Directions for this task ▸
Return each of the following records verbatim, keeping every line unchanged.

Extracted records
┌──

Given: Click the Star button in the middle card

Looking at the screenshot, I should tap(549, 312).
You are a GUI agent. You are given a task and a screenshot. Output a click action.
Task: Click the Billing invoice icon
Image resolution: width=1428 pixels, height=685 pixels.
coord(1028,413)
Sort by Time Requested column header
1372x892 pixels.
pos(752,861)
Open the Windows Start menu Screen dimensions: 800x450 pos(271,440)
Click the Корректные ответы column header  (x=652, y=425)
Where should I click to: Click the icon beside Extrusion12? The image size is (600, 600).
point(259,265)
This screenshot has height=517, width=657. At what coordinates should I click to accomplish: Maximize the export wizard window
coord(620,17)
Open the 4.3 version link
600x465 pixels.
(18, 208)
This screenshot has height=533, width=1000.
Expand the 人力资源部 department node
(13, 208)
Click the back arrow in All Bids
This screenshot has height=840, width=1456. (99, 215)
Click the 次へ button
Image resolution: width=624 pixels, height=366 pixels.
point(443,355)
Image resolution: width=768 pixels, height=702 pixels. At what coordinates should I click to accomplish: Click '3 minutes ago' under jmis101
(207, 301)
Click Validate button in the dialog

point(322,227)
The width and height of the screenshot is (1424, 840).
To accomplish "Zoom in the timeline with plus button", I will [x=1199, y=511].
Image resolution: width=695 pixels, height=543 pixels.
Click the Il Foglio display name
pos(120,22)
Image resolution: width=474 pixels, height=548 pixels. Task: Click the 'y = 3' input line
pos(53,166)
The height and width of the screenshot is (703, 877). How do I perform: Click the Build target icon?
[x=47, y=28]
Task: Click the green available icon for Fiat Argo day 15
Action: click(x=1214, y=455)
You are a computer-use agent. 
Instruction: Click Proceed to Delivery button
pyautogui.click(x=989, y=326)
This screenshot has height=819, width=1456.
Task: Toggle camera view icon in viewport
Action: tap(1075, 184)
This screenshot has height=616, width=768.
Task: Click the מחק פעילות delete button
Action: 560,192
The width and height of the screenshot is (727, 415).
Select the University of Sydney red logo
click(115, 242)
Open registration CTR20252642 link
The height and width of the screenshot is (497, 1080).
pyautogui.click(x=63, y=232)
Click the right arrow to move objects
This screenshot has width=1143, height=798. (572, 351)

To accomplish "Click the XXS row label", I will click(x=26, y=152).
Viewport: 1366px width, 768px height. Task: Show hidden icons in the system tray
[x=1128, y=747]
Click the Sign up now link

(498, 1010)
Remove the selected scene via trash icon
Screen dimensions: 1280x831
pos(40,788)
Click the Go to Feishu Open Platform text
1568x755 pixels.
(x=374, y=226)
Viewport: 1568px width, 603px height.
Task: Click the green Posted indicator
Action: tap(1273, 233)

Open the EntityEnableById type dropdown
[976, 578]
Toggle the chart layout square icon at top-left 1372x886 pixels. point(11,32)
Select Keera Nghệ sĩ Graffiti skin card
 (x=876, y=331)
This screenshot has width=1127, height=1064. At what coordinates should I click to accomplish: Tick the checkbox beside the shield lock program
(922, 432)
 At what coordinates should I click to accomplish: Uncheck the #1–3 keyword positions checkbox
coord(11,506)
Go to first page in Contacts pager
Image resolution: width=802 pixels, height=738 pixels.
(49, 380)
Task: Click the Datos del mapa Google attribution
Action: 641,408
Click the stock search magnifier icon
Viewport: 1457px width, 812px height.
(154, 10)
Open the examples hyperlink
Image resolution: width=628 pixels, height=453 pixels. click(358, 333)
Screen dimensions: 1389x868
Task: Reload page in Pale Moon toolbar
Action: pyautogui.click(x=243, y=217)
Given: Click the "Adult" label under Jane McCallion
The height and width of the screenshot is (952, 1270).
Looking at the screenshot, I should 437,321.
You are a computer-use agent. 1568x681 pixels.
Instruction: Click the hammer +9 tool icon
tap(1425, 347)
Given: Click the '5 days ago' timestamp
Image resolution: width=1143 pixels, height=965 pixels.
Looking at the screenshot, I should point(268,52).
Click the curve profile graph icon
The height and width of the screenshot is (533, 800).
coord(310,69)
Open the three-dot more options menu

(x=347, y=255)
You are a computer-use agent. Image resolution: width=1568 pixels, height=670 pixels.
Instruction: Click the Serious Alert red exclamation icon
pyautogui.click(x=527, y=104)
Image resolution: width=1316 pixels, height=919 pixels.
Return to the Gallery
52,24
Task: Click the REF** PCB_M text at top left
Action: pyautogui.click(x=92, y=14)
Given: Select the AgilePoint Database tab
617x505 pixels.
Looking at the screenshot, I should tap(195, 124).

└──

Expected answer ▸
Given: Click the Star button in the middle card

Looking at the screenshot, I should tap(549, 312).
You are a GUI agent. You are given a task and a screenshot. Output a click action.
Task: Click the Billing invoice icon
Image resolution: width=1428 pixels, height=685 pixels.
coord(1028,413)
Sort by Time Requested column header
1372x892 pixels.
pos(752,861)
Open the Windows Start menu Screen dimensions: 800x450 pos(271,440)
Click the Корректные ответы column header  (x=652, y=425)
Where should I click to: Click the icon beside Extrusion12? The image size is (600, 600).
point(259,265)
This screenshot has height=517, width=657. At what coordinates should I click to accomplish: Maximize the export wizard window
coord(620,17)
Open the 4.3 version link
600x465 pixels.
(18, 208)
This screenshot has height=533, width=1000.
Expand the 人力资源部 department node
(13, 208)
Click the back arrow in All Bids
This screenshot has height=840, width=1456. (99, 215)
Click the 次へ button
Image resolution: width=624 pixels, height=366 pixels.
point(443,355)
Image resolution: width=768 pixels, height=702 pixels. At what coordinates should I click to accomplish: Click '3 minutes ago' under jmis101
(207, 301)
Click Validate button in the dialog

point(322,227)
The width and height of the screenshot is (1424, 840).
To accomplish "Zoom in the timeline with plus button", I will [x=1199, y=511].
Image resolution: width=695 pixels, height=543 pixels.
Click the Il Foglio display name
pos(120,22)
Image resolution: width=474 pixels, height=548 pixels. Task: Click the 'y = 3' input line
pos(53,166)
The height and width of the screenshot is (703, 877). How do I perform: Click the Build target icon?
[x=47, y=28]
Task: Click the green available icon for Fiat Argo day 15
Action: click(x=1214, y=455)
You are a computer-use agent. 
Instruction: Click Proceed to Delivery button
pyautogui.click(x=989, y=326)
This screenshot has height=819, width=1456.
Task: Toggle camera view icon in viewport
Action: tap(1075, 184)
This screenshot has height=616, width=768.
Task: Click the מחק פעילות delete button
Action: 560,192
The width and height of the screenshot is (727, 415).
Select the University of Sydney red logo
click(115, 242)
Open registration CTR20252642 link
The height and width of the screenshot is (497, 1080).
pyautogui.click(x=63, y=232)
Click the right arrow to move objects
This screenshot has width=1143, height=798. (572, 351)

To accomplish "Click the XXS row label", I will click(x=26, y=152).
Viewport: 1366px width, 768px height. Task: Show hidden icons in the system tray
[x=1128, y=747]
Click the Sign up now link

(498, 1010)
Remove the selected scene via trash icon
Screen dimensions: 1280x831
pos(40,788)
Click the Go to Feishu Open Platform text
1568x755 pixels.
(x=374, y=226)
Viewport: 1568px width, 603px height.
Task: Click the green Posted indicator
Action: tap(1273, 233)

Open the EntityEnableById type dropdown
[976, 578]
Toggle the chart layout square icon at top-left 1372x886 pixels. point(11,32)
Select Keera Nghệ sĩ Graffiti skin card
 (x=876, y=331)
This screenshot has width=1127, height=1064. At what coordinates should I click to accomplish: Tick the checkbox beside the shield lock program
(922, 432)
 At what coordinates should I click to accomplish: Uncheck the #1–3 keyword positions checkbox
coord(11,506)
Go to first page in Contacts pager
Image resolution: width=802 pixels, height=738 pixels.
(49, 380)
Task: Click the Datos del mapa Google attribution
Action: 641,408
Click the stock search magnifier icon
Viewport: 1457px width, 812px height.
(154, 10)
Open the examples hyperlink
Image resolution: width=628 pixels, height=453 pixels. click(358, 333)
Screen dimensions: 1389x868
Task: Reload page in Pale Moon toolbar
Action: pyautogui.click(x=243, y=217)
Given: Click the "Adult" label under Jane McCallion
The height and width of the screenshot is (952, 1270).
Looking at the screenshot, I should 437,321.
You are a computer-use agent. 1568x681 pixels.
Instruction: Click the hammer +9 tool icon
tap(1425, 347)
Given: Click the '5 days ago' timestamp
Image resolution: width=1143 pixels, height=965 pixels.
Looking at the screenshot, I should point(268,52).
Click the curve profile graph icon
The height and width of the screenshot is (533, 800).
coord(310,69)
Open the three-dot more options menu

(x=347, y=255)
You are a computer-use agent. Image resolution: width=1568 pixels, height=670 pixels.
Instruction: Click the Serious Alert red exclamation icon
pyautogui.click(x=527, y=104)
Image resolution: width=1316 pixels, height=919 pixels.
Return to the Gallery
52,24
Task: Click the REF** PCB_M text at top left
Action: pyautogui.click(x=92, y=14)
Given: Select the AgilePoint Database tab
617x505 pixels.
Looking at the screenshot, I should tap(195, 124).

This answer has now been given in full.